Compiegne, June 4, 1655. [N. S.]
Boreel, the Dutch embassador in France, to the states general.
Vol. xxvi. p. 338.
High and mighty lords,
My lords, since my last preceding letter of the 28th of May, I have not been idle
to inform myself further of the cruelties committed against the inhabitants of the
Vallies of Piedmont; and I am more and more confirmed in the occurrences and circumstances, as I have related the same in my preceding letter.
This affair, by some papists here (as I likewise understand, that they do in the Netherlands) is coloured under pretence, that this said massacre has been made as a well deserved
punishment for a great crime, committed by the inhabitants of the said Vallies; namely,
that a papist in the said Vallies being a rich man, happening to die, had left by his will
and testament his whole estate to the monks of the mission, upon this express condition,
that they should make a monastery of the deceased's house, there to receive and lodge
such missionaries and other priests of the Roman clergy, that should happen to pass there;
which house being finished, those protestants that lived at the said place are said to have
risen, and falling upon the said father missionaries had very much abused the same; and
that after having murdered them, they had skinned them, and put their skins upon sticks,
and carried the same in procession from place to place throughout the Vallies, to the
greatest scorn and affront of the Roman religion.

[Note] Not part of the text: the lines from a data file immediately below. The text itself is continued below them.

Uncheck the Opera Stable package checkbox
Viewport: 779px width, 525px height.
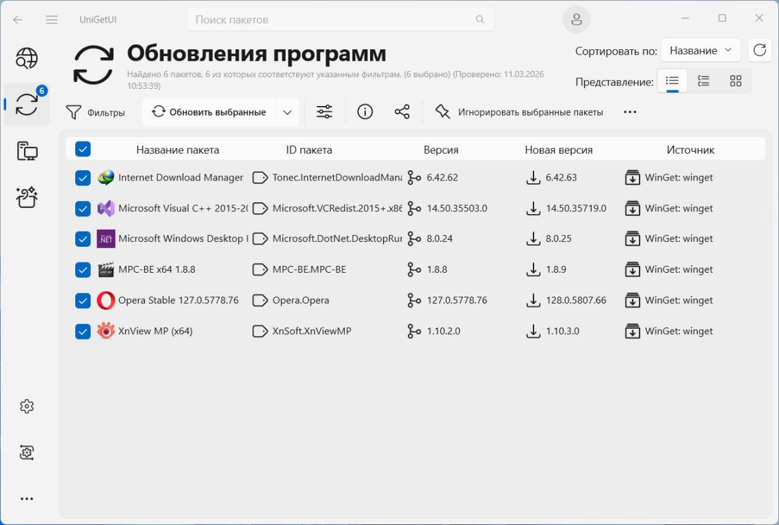tap(83, 301)
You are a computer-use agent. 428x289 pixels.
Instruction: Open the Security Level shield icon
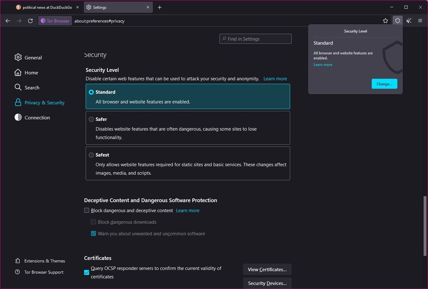coord(398,21)
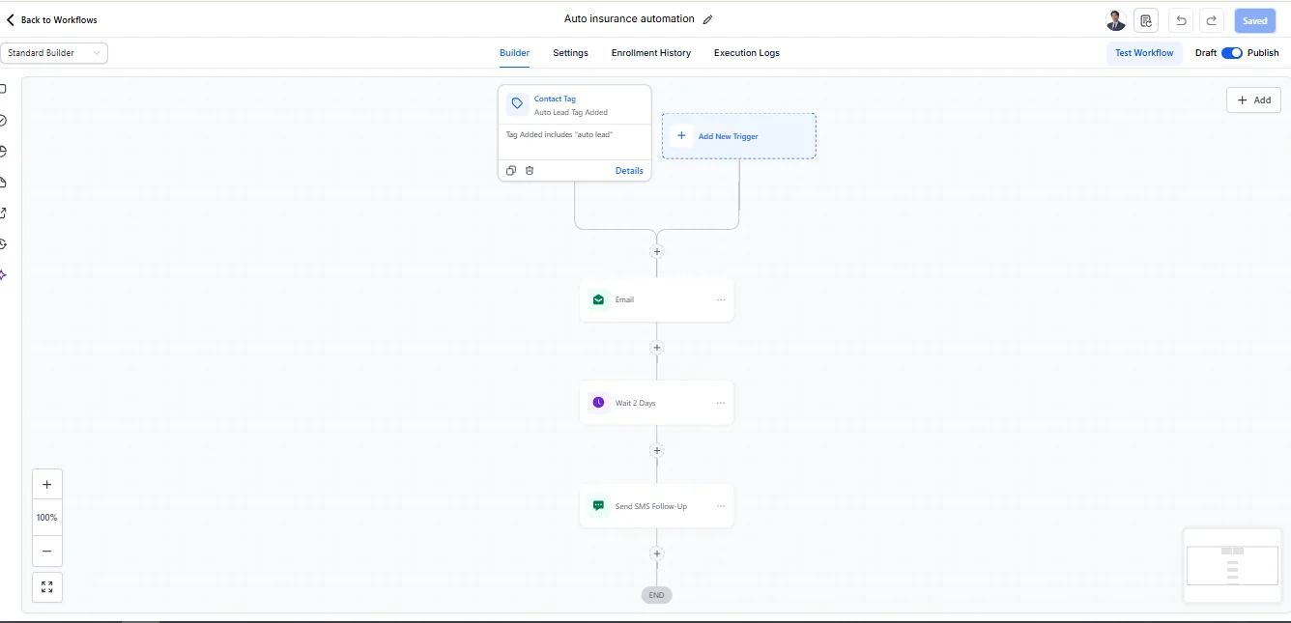Add New Trigger to the workflow
The image size is (1291, 623).
point(738,135)
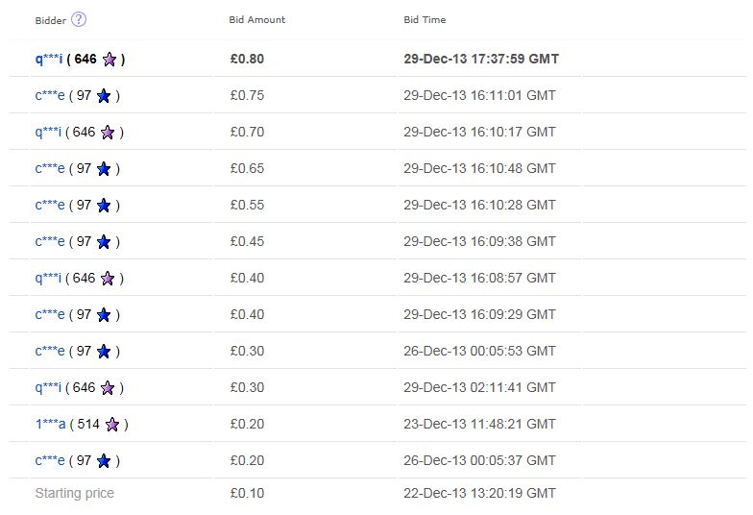Click the Bidder help question mark icon
Image resolution: width=753 pixels, height=515 pixels.
[x=79, y=19]
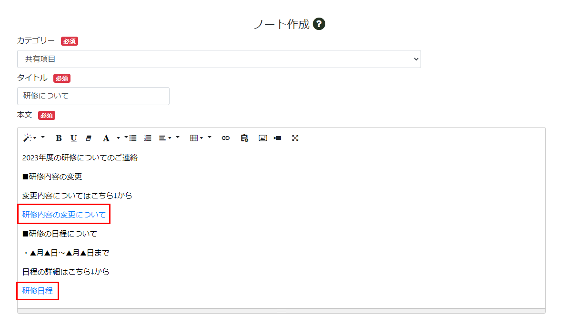Toggle bold formatting
Image resolution: width=562 pixels, height=325 pixels.
(59, 138)
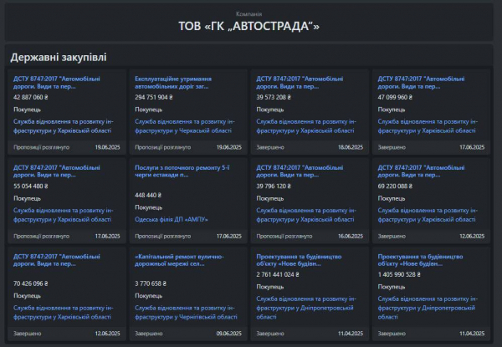Screen dimensions: 502x347
Task: Open the ДСТУ tender priced 39 573 208 ₴
Action: (x=302, y=81)
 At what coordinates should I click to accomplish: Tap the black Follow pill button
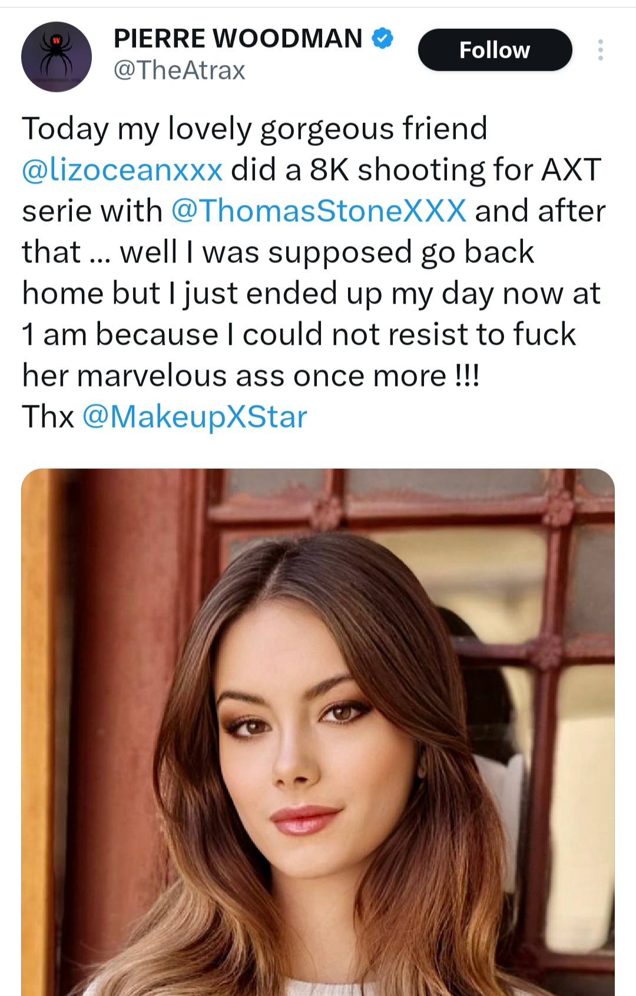495,50
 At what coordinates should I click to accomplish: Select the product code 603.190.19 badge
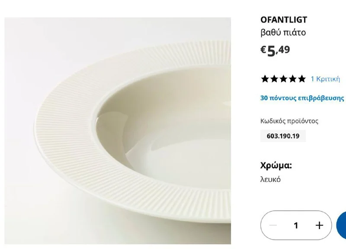point(283,136)
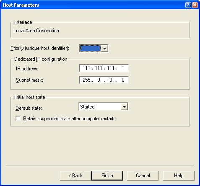Click the Finish button
The height and width of the screenshot is (186, 200).
(x=107, y=176)
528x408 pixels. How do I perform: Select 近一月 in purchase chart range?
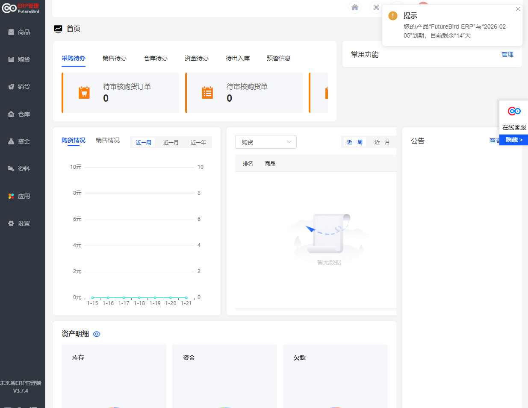(x=171, y=142)
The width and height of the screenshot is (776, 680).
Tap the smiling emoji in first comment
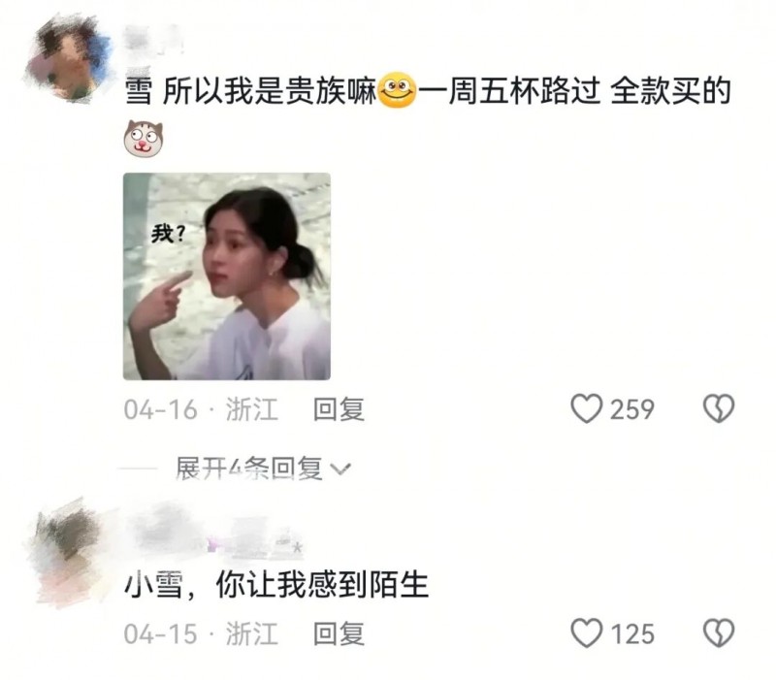tap(397, 91)
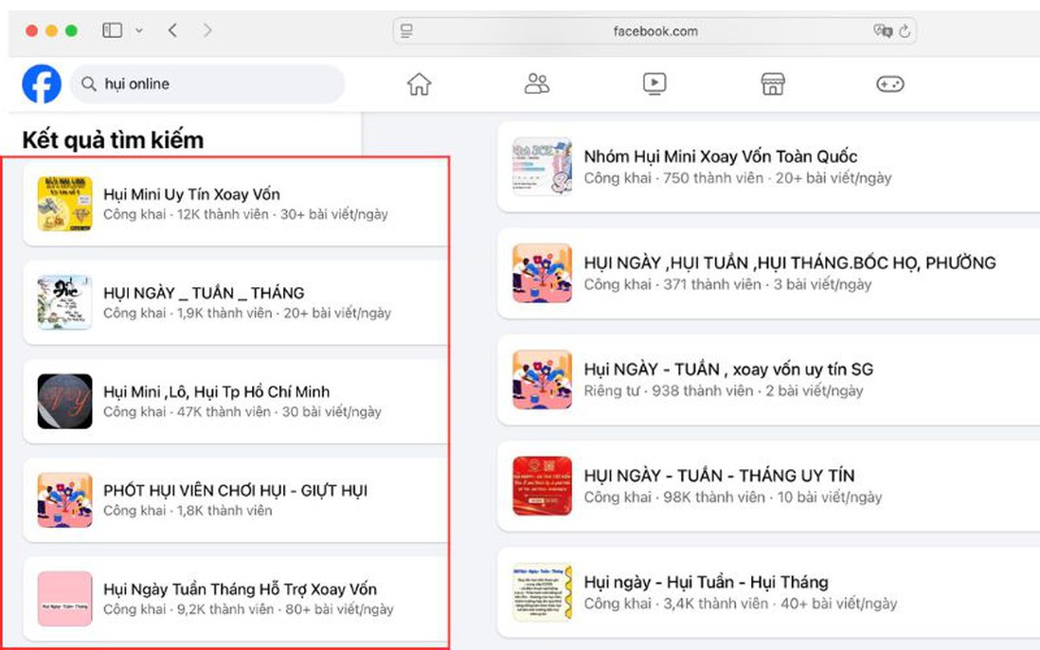1040x650 pixels.
Task: Toggle the Safari sidebar button
Action: [113, 30]
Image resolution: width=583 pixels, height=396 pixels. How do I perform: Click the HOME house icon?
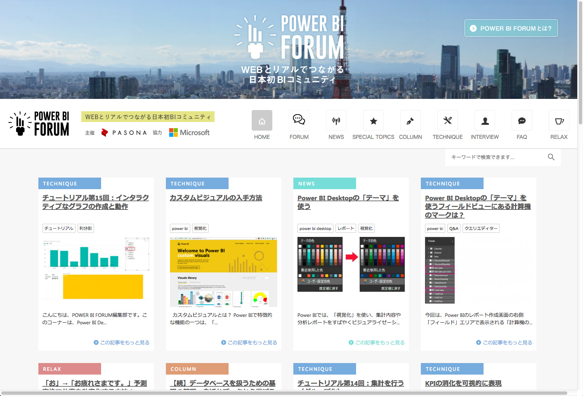coord(262,121)
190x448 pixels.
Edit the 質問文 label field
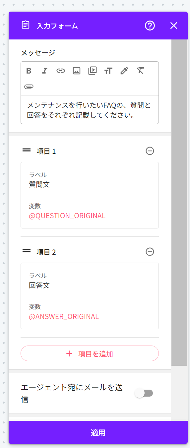[90, 180]
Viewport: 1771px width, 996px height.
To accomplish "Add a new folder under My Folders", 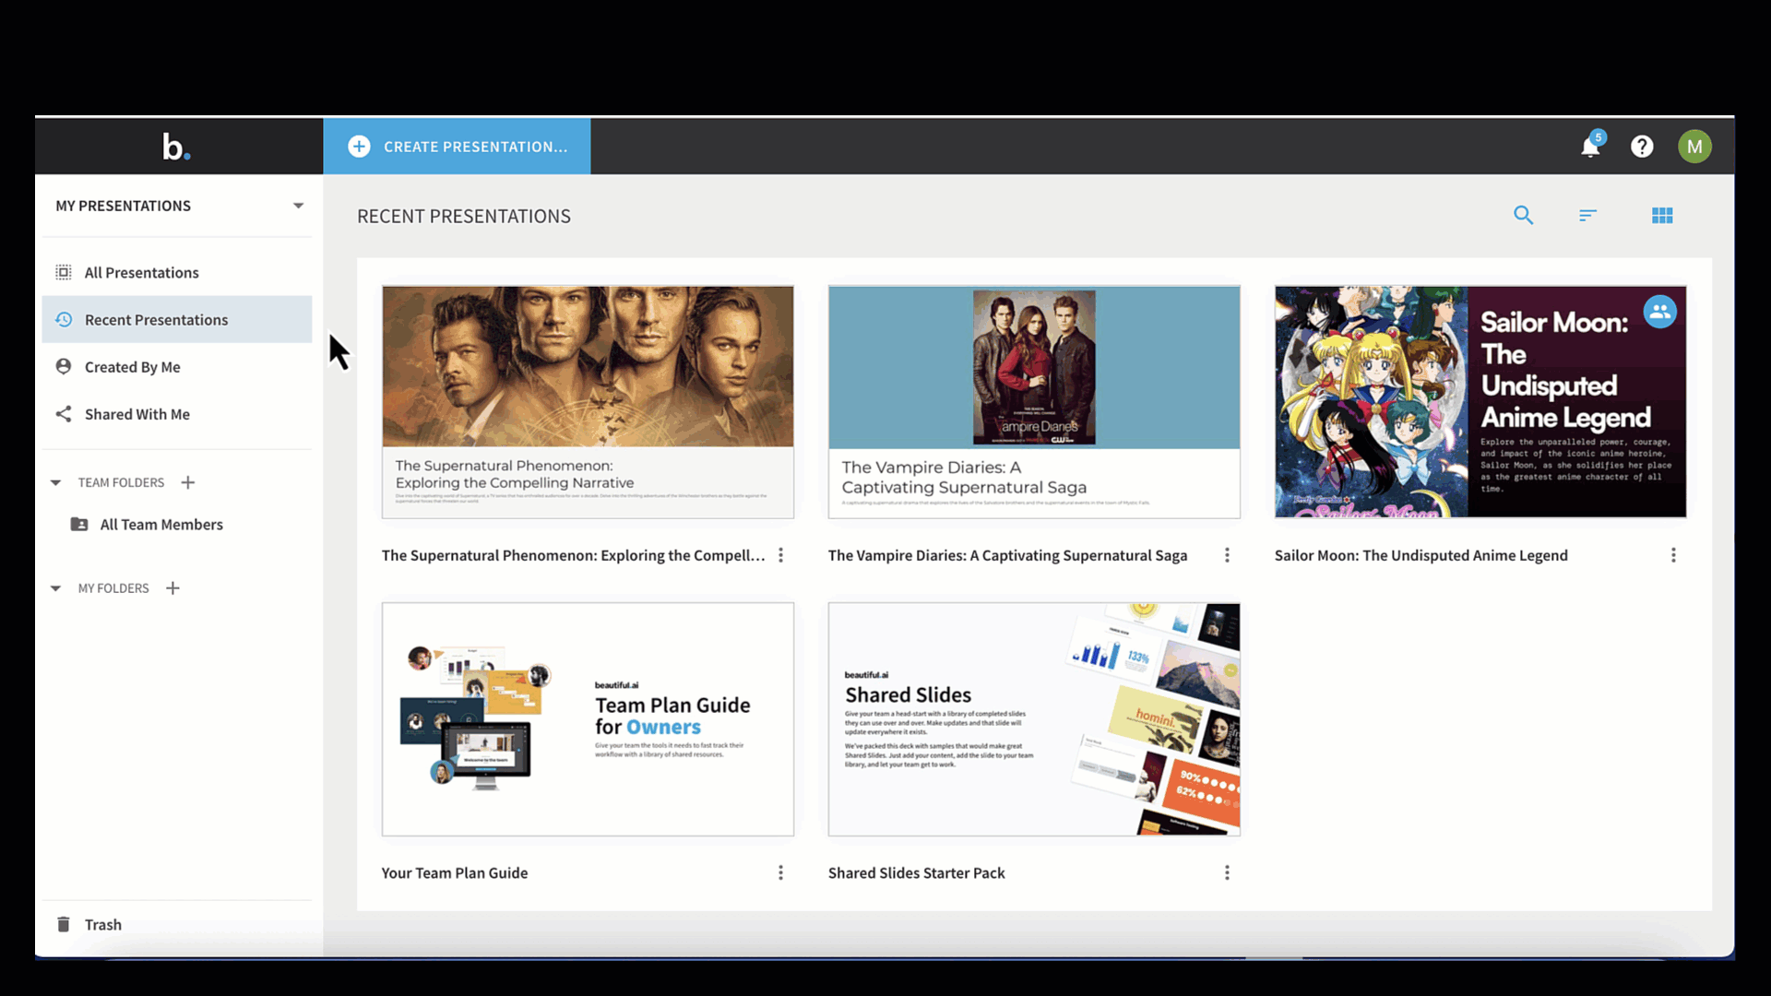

That some of the protestants of the
said Vallies, who detested this pretended fact, had sent to Turin to excuse this great crime;
and that his royal highness had shewn them that he was inclined to pardon them, but that
it was impossible to leave the same unpunished, and thereupon it had thus happened.
High and mighty lords, from all those that pretend to know very well all that has happened in the Vallies, I cannot hear that there is any thing at all in the pretended will,
the murther of the missionaries, the exposing of their excoriated skins, and the deputation sent to the court of Turin to excuse the same.
Before this they gave out here, that a certain inhabitant of the Vallies, (I mean a private man) out of a personal hatred, had killed a Roman priest; and that thereupon the
said just punishment had fallen upon all the inhabitants of the Vallies; but at present
they are hence so much ashamed of the untruth of the said fact, that they stumble from
one thing to another as it seems to disguise this cruel example.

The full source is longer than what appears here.